In our particular case, our goal is to locate evidence from the USB key data that demonstrate the toy rabbit was first designed by Adams while she was still employed by Acme. We'll see this next class.

Some administrivia

Let's pause the course material to discuss some administrative stuff.

First, some words about assignments and grading.

Assignments (65%)

The majority of the workload in this course will consist of take-home assignments. These assignments will involve writing, programming, or both. Written assignments will have a series of questions, and will require that you understand basic legal and techincal concepts to answer them correctly. Some written assignments will require detailed analyses (for example, reasoning about a particular technology in the context of a law).

Programming assignments will typically involve implementing a forensic tool from scratch using Python. Typically these tools involving parsing data. We are going to essentially autopsy computers (disks, files, etc.). There will be bits everywhere and it can be overwhelming.

You can buy a cookbook and learn to be a cook; I'm going to teach you to be a chef (or at least, the skills you'll need to be one).

In this course, there's not a focus on the why (though there will be some!), mostly on the how. Other courses are for why (e.g., Computer Crime Law, police academy, law school).

Assignments are generally not collaborative: you must complete them on your own. Exceptions to this rule will be clearly noted.

We plan to give between 12 and 18 assignments (depending upon how written and programming assignments are broken up or combined into single assignments).

Each assignment will contribute a stated number of points toward the “Assignments” portion of your course grade. Each assignment may be worth a different amount of points.

Assignments have a due date, clearly marked on the course web site. Late assignments will not be accepted. Requests for extensions need to be made at least a day in advance. If you want to request an extension after a due date, I will expect a reasonable and well-documented excuse.

Midterms and exams (10/10/15%)

There will be two equally-weighted in-class midterms, dates TBA.

There will also be a cumulative final exam. You must achieve a passing grade on the final exam to pass the class.

You may not bring supplemental material to the midterms or final exam, that is, they are closed-book, and the use of notes, calculators, computers, phones, etc., is forbidden, unless otherwise explicitly stated.

Exams must be completed on your own: they are not collaborative!

Other things to note:

590F students will complete most of the same work as 365 students. On some assignments and exams, they'll have additional work / questions, and there may be 365 work/questions they won't be graded on.

Lecture attendance is not optional (except inasmuch as it's always optional; you're adults so miss class if you need to). Get notes from a friend if you miss class. More to the point, "it wasn't in the book" isn't a reasonable complaint if it was in lecture.
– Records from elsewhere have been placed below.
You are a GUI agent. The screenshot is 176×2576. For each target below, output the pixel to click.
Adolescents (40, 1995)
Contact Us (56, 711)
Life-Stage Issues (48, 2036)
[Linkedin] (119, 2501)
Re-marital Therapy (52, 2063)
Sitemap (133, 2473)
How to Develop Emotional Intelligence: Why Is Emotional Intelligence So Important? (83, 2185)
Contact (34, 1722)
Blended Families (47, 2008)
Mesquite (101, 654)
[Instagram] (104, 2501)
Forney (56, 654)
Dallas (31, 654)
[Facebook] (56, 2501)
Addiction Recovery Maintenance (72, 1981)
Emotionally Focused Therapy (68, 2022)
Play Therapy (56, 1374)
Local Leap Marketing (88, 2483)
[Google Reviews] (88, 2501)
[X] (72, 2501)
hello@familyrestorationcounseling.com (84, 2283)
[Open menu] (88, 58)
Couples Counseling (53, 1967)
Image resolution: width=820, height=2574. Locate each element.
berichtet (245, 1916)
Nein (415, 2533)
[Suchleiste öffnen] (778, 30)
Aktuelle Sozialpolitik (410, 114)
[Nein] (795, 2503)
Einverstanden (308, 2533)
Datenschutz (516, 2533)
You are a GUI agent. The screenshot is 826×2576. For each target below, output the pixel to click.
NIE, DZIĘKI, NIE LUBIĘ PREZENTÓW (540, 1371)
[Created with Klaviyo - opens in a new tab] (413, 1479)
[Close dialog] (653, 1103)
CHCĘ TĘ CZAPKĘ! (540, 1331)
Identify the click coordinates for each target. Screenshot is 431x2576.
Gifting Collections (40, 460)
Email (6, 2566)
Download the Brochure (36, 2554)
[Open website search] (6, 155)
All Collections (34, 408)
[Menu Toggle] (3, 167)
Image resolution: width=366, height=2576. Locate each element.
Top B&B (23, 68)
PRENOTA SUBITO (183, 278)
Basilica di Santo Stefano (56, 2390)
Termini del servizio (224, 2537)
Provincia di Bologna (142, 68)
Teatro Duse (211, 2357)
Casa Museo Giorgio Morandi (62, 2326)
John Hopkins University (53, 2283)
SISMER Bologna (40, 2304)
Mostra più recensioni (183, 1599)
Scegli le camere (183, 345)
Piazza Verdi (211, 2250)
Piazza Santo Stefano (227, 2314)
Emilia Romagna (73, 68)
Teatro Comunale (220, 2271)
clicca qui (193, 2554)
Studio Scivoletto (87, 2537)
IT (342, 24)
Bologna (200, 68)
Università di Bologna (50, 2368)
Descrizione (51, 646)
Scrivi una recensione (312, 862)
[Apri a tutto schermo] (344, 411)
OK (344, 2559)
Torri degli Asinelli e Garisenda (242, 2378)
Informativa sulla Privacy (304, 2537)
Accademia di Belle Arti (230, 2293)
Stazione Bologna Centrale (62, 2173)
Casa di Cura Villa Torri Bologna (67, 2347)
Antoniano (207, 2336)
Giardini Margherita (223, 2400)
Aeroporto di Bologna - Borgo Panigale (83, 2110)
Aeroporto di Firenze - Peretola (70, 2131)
Similarly, the book is required. You might be able to get away without it, but "it wasn't in lecture" isn't a reasonble complaint it if was in the book.

We're using Piazza for discussion.

At the start of the semester, I will permit laptops and the like in the classroom. If it becomes clear that they are being used for purposes not directly related to the class, I will ban them. It is unfair to distract other students with Facebook feeds, animated ads, and the like.

Regardless, I recommend taking notes by hand. Research suggests that students who take written notes in class significantly outperform students who use electronic devices to take notes.

Finally, note we might talk about topics never discussed in other CS contexts: murder, adult pornography, contraband (cases and images of child exploitation), etc. We will keep discussions at a high level. No slang, no denigration. Pretend you are at work. If you need to sit out one of these discussion please do so, no questions asked; they're generally only to contextualize some of our work, and we won't usually go into graphic detail. But some frank talk is unavoidable when discussing the motivation behind digital forensics.

End-of-class reminders

Read the pages on the course web site titled Overview, Policies, and Schedule; together, these constitute the course syllabus. Especially read the bit about late adds if you added after last Friday!

Assignments and their due date will go up on the web site as they become available. This includes the first few labs, the first programming assignment, and the first written assignment, all of which are now available!

Suggested reading and lecture notes will also be posted to the course web site.

If you aren't enrolled and want to be, make sure you talk to me before you leave.